New ways to measure the economy in the age of AI are emerging. It is Gross Domestic Intelligence (GDI).
“We believe that investors may begin to evaluate ‘domestic intelligence’ resources at the national level, which could become an important investment overlay in assessing the competitiveness of entire countries and industries,” Morgan Stanley analysts wrote in a recent note to investors.
GDI measures who has the most AI resources, especially access to AI computing infrastructure such as GPUs, networking gear, and data centers.

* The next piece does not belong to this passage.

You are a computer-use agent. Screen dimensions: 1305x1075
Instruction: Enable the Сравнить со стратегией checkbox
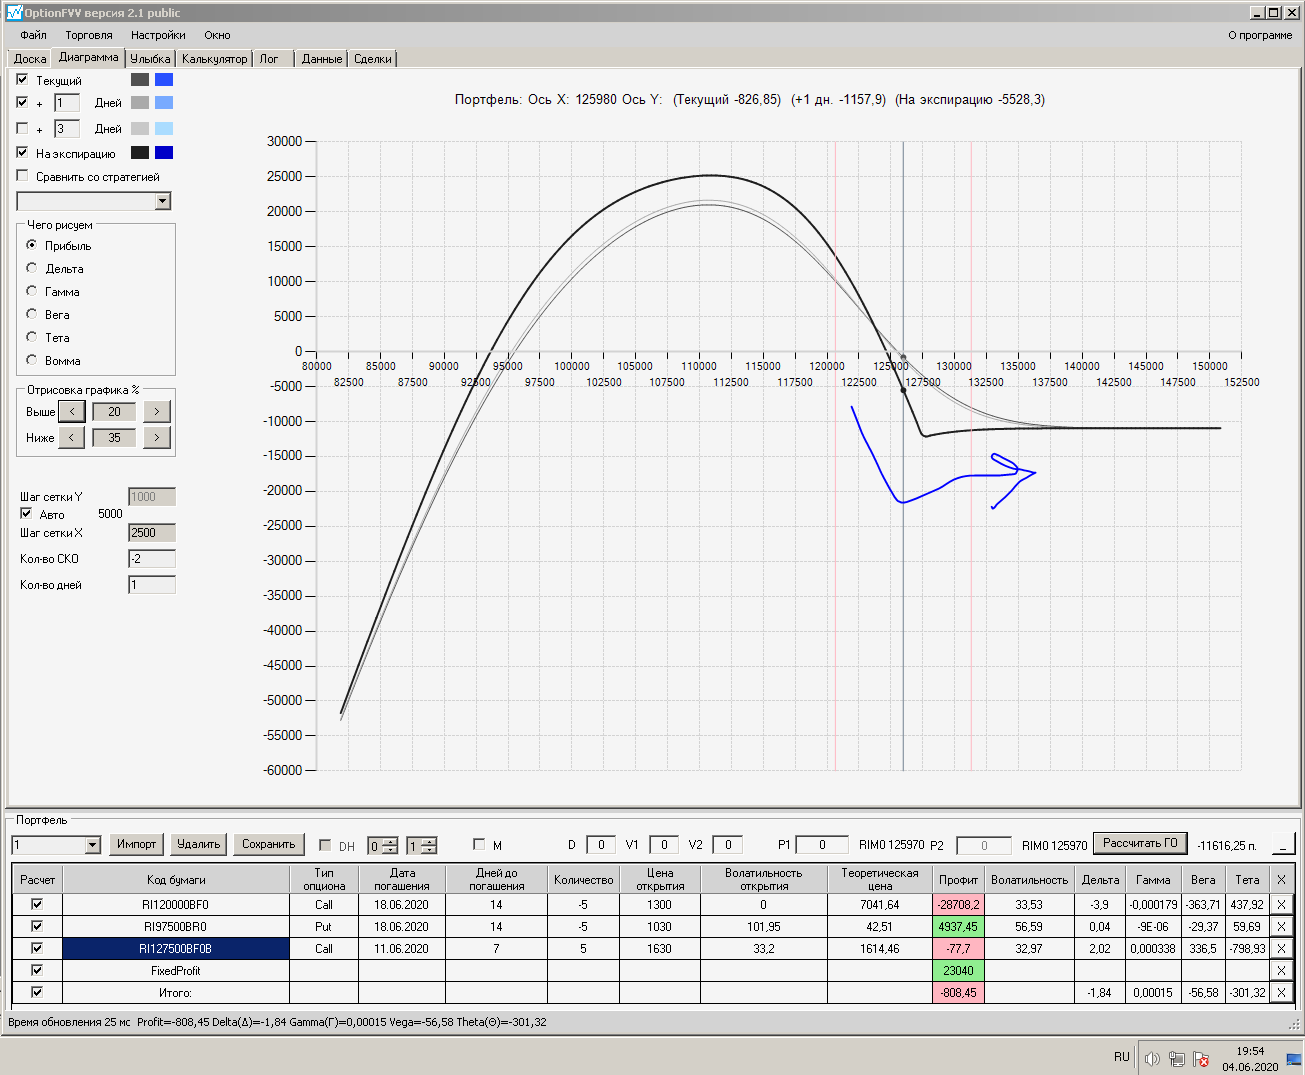[23, 176]
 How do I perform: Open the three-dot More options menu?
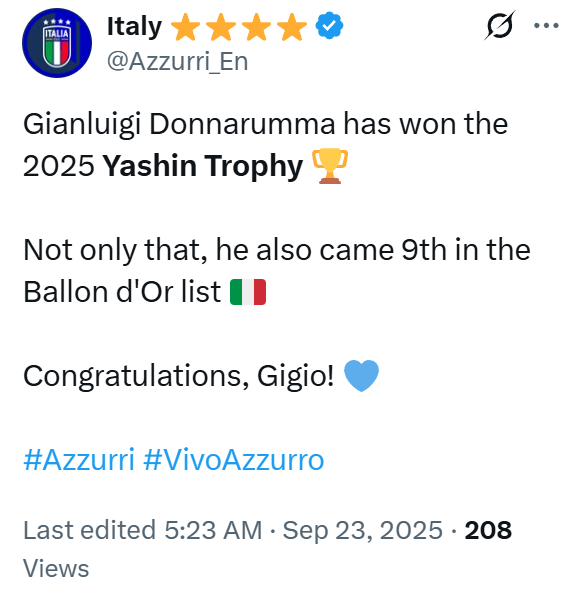(546, 25)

Epoch AI, a research group that tracks AI and its impact, took on this challenge last year by estimating the world’s share of AI computing power. The United States was overwhelmingly at about 75%. China came in second place with about 10%, followed by the EU, Norway, and Japan.
The organization, backed by Dustin Moskowitz’s philanthropic organization Coefficient Giving, released similar estimates this week. New data for Q4 2025 measures AI computing capabilities of various companies and countries. It is based on an AI chip that includes or is comparable to Nvidia’s H100 GPU. Computing power is the number of operations each AI chip can perform at peak times.
Google uses its own TPUs and lots of Nvidia GPUs to gain an advantage in surprising ways. All of the top companies are American companies. Epoch AI estimates that China only has as much AI computing as Oracle.